┌──

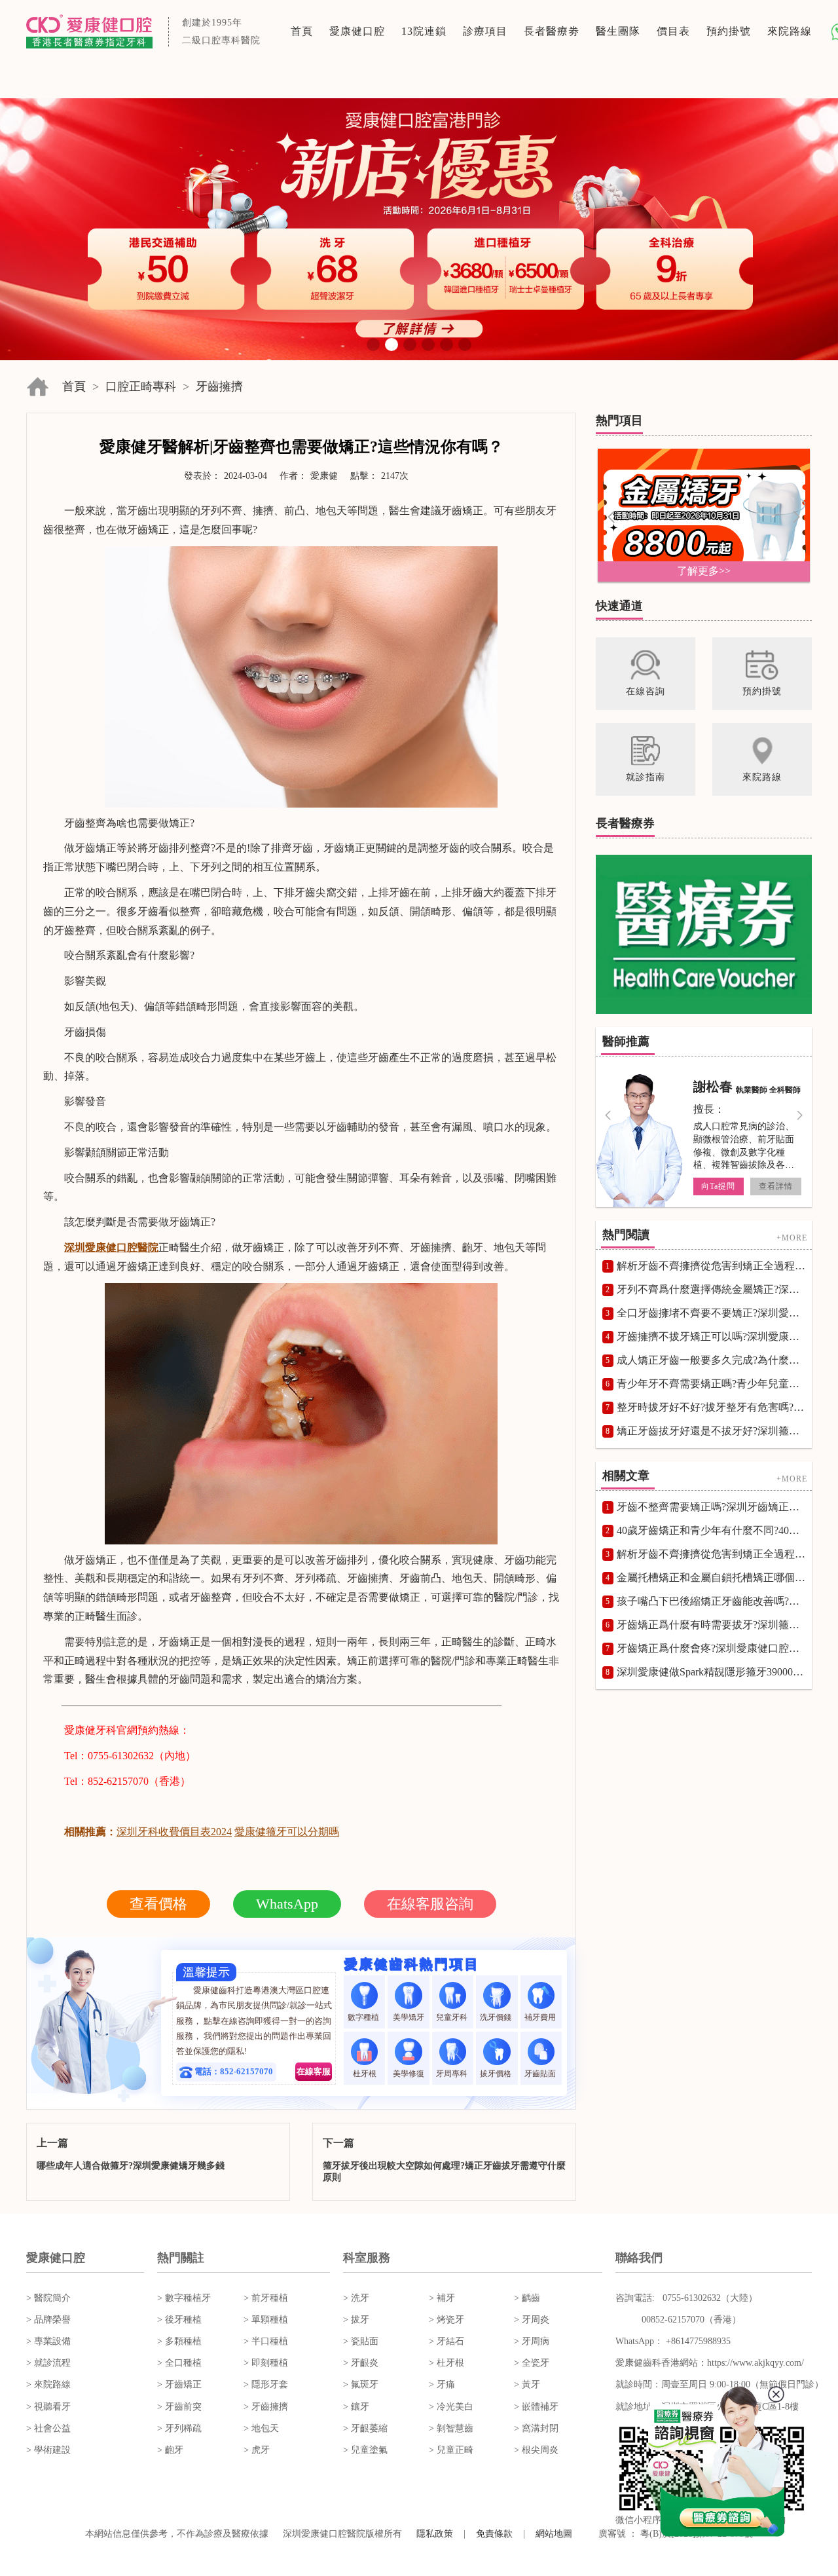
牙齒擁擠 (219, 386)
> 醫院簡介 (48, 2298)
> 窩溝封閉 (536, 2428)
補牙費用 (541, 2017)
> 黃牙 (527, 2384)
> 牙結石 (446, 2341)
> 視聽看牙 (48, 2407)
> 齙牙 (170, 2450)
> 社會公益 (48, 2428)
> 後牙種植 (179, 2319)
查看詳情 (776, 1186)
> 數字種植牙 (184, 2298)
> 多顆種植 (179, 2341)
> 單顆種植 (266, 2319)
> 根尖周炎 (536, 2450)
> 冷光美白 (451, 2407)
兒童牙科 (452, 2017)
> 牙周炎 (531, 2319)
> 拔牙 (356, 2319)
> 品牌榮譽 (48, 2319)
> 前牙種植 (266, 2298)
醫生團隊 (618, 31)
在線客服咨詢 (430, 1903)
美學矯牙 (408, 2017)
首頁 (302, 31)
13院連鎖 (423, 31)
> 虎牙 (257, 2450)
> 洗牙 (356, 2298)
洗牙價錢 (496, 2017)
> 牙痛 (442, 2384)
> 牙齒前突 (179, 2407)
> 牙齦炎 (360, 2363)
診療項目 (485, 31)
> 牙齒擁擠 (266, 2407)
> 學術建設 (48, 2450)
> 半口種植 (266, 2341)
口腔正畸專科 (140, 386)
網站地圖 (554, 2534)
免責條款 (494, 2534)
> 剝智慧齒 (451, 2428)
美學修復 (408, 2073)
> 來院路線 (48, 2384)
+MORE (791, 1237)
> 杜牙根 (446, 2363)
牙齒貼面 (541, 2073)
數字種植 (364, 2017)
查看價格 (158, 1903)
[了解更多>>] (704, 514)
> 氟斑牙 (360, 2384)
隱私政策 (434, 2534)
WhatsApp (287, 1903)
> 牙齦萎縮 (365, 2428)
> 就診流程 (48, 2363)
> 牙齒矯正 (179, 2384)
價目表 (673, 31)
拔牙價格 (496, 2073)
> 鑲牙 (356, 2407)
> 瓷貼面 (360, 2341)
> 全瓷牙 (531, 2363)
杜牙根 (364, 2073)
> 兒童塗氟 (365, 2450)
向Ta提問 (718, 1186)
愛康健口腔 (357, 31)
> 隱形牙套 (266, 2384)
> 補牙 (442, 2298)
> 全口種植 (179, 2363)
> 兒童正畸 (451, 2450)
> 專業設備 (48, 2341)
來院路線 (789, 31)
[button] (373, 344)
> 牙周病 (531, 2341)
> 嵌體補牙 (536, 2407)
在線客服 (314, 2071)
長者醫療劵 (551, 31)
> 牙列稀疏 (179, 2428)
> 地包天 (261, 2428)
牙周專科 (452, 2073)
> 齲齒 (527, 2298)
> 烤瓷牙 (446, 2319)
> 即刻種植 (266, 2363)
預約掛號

└──
┌──

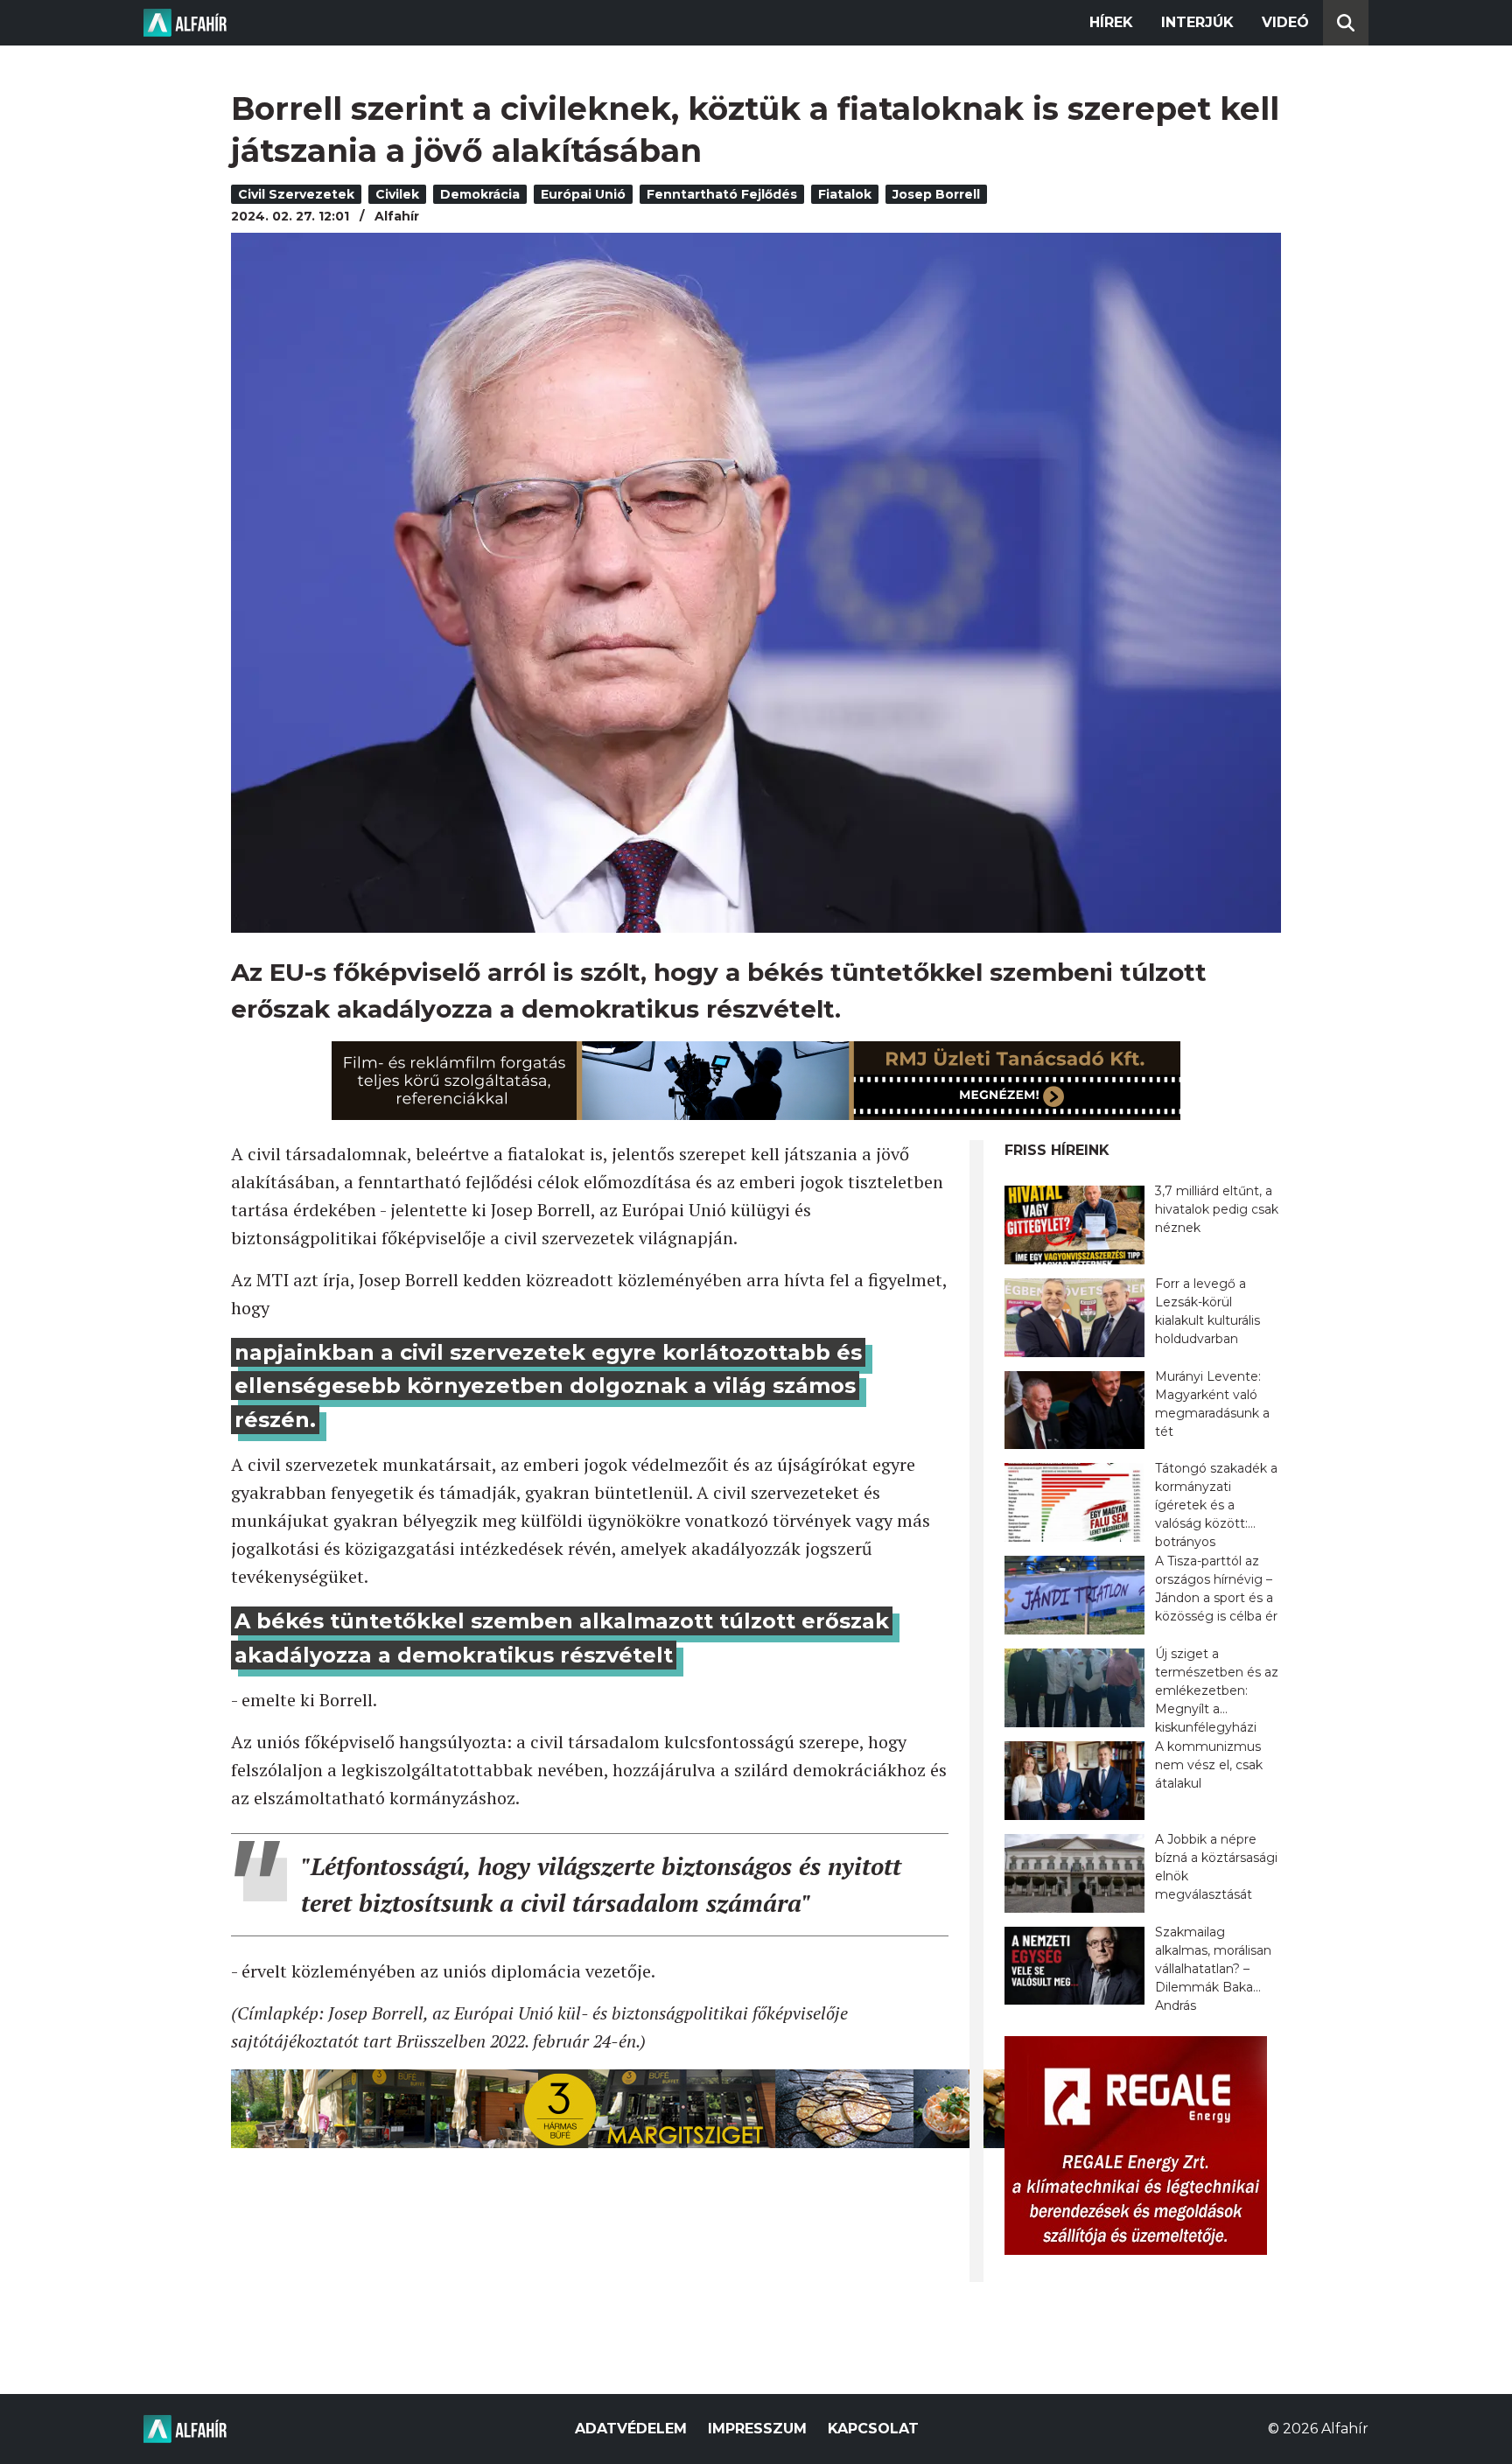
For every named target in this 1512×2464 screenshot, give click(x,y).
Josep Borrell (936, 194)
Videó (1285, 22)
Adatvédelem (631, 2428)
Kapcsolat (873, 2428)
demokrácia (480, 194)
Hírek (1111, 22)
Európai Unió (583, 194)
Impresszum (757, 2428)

└──

Exercise aim
Look above for the line holding "牙齒擁擠 (219, 386)" and the line holding "杜牙根 (446, 2363)", then output exactly those two lines and every line between them, nothing more.

Task response
牙齒擁擠 (219, 386)
> 醫院簡介 (48, 2298)
> 窩溝封閉 (536, 2428)
補牙費用 (541, 2017)
> 黃牙 (527, 2384)
> 牙結石 (446, 2341)
> 視聽看牙 (48, 2407)
> 齙牙 (170, 2450)
> 社會公益 (48, 2428)
> 後牙種植 (179, 2319)
查看詳情 (776, 1186)
> 數字種植牙 (184, 2298)
> 多顆種植 (179, 2341)
> 單顆種植 (266, 2319)
> 根尖周炎 (536, 2450)
> 冷光美白 (451, 2407)
兒童牙科 (452, 2017)
> 牙周炎 (531, 2319)
> 拔牙 (356, 2319)
> 品牌榮譽 (48, 2319)
> 前牙種植 (266, 2298)
醫生團隊 (618, 31)
在線客服咨詢 (430, 1903)
美學矯牙 (408, 2017)
首頁 (302, 31)
13院連鎖 (423, 31)
> 虎牙 (257, 2450)
> 洗牙 (356, 2298)
洗牙價錢 (496, 2017)
> 牙痛 (442, 2384)
> 牙齒前突 (179, 2407)
> 牙齦炎 (360, 2363)
診療項目 (485, 31)
> 牙齒擁擠 (266, 2407)
> 學術建設 (48, 2450)
> 半口種植 (266, 2341)
口腔正畸專科 (140, 386)
網站地圖 (554, 2534)
免責條款 (494, 2534)
> 剝智慧齒 (451, 2428)
美學修復 (408, 2073)
> 來院路線 (48, 2384)
+MORE (791, 1237)
> 杜牙根 (446, 2363)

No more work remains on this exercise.